It was a mixed year, but Mattel closed out the fourth quarter of 2025 with net sales of $1.77 billion, up 7% as reported and 5% in constant currency, fueled by gains in both North America and International. The topline moved in the right direction, but it wasn’t a free ride: Gross Margin fell to 45.9% from 50.7% a year ago as higher discounts, inflation, foreign exchange pressure, and a lag between mitigation steps and tariff cost recognition squeezed results.
Reported Operating Income for the quarter was $141 million, down $17 million, while Adjusted Operating Income was $160 million, down $1 million, reflecting the margin pressure partially offset by lower Adjusted SG&A.
“We achieved strong topline growth in the fourth quarter, and consumer demand was positive in every region for both the quarter and full year, but December gross billings in the U.S. ended up growing less than expected,” said Ynon Kreiz, Chairman and CEO of Mattel “Our international business was positive for the year and we gained market share in key categories globally.”
On the product side, Mattel’s mix did the talking. Vehicles spiked 20% worldwide in the quarter, driven primarily by Hot Wheels. Action Figures, Building Sets, Games, and Other jumped 16%, with growth largely tied to theatrical releases. Dolls edged up 2% (with Barbie up 2% as reported), while Infant, Toddler, and Preschool slid 8% as reported amid declines in Baby Gear, Power Wheels, and Preschool Entertainment.
Full-year 2025 landed with a different tone. Net sales were $5.35 billion, down 1% as reported and in constant currency, as a 5% drop in North America outweighed a 6% increase internationally. Gross Margin fell to 48.7% from 50.8%, and Reported Operating Income declined to $546 million (Adjusted Operating Income: $620 million), driven by lower gross profit and higher advertising spend.
Cash Flow from operating activities was $593 million for the year, down $207 million, as working capital usage increased and net income declined. Vehicles finished the year up 11%, while Dolls fell 7% and Infant, Toddler, and Preschool dropped 17%, underscoring a portfolio that’s performing best where speed, screens, and collectibility meet.
That said, there is much to look forward to for Mattel, fresh off its “Manufacturer of the Year” win in The Toy Book’s 2026 Pulse of Play Awards.

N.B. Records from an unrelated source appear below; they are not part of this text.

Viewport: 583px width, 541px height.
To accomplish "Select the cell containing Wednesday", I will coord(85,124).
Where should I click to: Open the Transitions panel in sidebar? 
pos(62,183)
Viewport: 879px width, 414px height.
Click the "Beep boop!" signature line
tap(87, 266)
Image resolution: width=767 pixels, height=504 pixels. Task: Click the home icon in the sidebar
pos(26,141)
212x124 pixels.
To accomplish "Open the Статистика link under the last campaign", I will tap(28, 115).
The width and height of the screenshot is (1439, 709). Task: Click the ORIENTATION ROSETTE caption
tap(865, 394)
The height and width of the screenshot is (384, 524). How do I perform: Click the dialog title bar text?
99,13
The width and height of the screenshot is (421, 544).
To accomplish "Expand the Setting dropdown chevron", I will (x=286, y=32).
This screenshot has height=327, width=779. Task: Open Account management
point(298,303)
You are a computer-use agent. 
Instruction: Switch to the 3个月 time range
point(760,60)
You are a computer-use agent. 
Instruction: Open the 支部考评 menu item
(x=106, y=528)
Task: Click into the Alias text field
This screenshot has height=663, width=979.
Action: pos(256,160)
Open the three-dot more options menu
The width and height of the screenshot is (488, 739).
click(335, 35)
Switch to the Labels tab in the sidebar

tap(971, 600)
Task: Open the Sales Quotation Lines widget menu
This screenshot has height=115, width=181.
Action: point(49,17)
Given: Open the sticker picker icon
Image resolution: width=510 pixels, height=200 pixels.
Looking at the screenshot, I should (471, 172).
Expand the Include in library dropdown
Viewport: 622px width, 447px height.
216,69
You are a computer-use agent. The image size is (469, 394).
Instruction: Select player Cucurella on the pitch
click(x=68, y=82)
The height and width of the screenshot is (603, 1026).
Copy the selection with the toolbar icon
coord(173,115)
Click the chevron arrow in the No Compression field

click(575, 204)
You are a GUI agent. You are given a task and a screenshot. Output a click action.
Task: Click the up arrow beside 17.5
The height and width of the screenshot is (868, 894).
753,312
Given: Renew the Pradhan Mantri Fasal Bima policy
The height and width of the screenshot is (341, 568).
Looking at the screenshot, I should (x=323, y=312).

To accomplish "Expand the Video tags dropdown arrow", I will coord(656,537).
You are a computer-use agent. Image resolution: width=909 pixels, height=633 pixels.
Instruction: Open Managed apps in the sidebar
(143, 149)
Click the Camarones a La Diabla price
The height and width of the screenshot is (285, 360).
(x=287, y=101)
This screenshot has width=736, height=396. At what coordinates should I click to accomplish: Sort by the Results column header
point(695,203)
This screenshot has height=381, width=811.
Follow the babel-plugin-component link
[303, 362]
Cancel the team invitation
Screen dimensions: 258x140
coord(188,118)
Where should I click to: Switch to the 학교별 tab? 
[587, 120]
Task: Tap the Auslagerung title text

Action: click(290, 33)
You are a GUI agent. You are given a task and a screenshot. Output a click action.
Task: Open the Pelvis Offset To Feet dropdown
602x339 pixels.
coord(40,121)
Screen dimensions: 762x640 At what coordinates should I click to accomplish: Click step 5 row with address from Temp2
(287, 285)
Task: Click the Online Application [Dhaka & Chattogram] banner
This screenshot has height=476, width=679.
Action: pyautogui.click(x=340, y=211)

The company has some big moments on deck this year, including the Masters of the Universe and Matchbox movies, products tied to Toy Story 5, and the 40th anniversary of American Girl. There’s also the return of the DC license to Mattel’s portfolio, and news that the legendary Teenage Mutant Ninja Turtles will join Mattel in 2027 under a new deal with Paramount. Additionally, its full acquisition of Mattel163 demonstrates that the company seeks control over its digital destiny, as 20 million players engage with games inspired by Mattel IP.
“2026 will be an important year for Mattel as we implement our new brand-centric strategy to grow our IP-driven play and family entertainment business. We expect growth to be led by innovation in toys, major partnerships with leading IP owners, and an inflection in entertainment, with two movie releases and an expansion of digital games, amplified by the full acquisition of Mattel163 mobile games studio,” Kreiz added. “We are making strategic investments that will impact the bottom line this year but are intended to accelerate growth in top and bottom lines in 2027 and beyond.”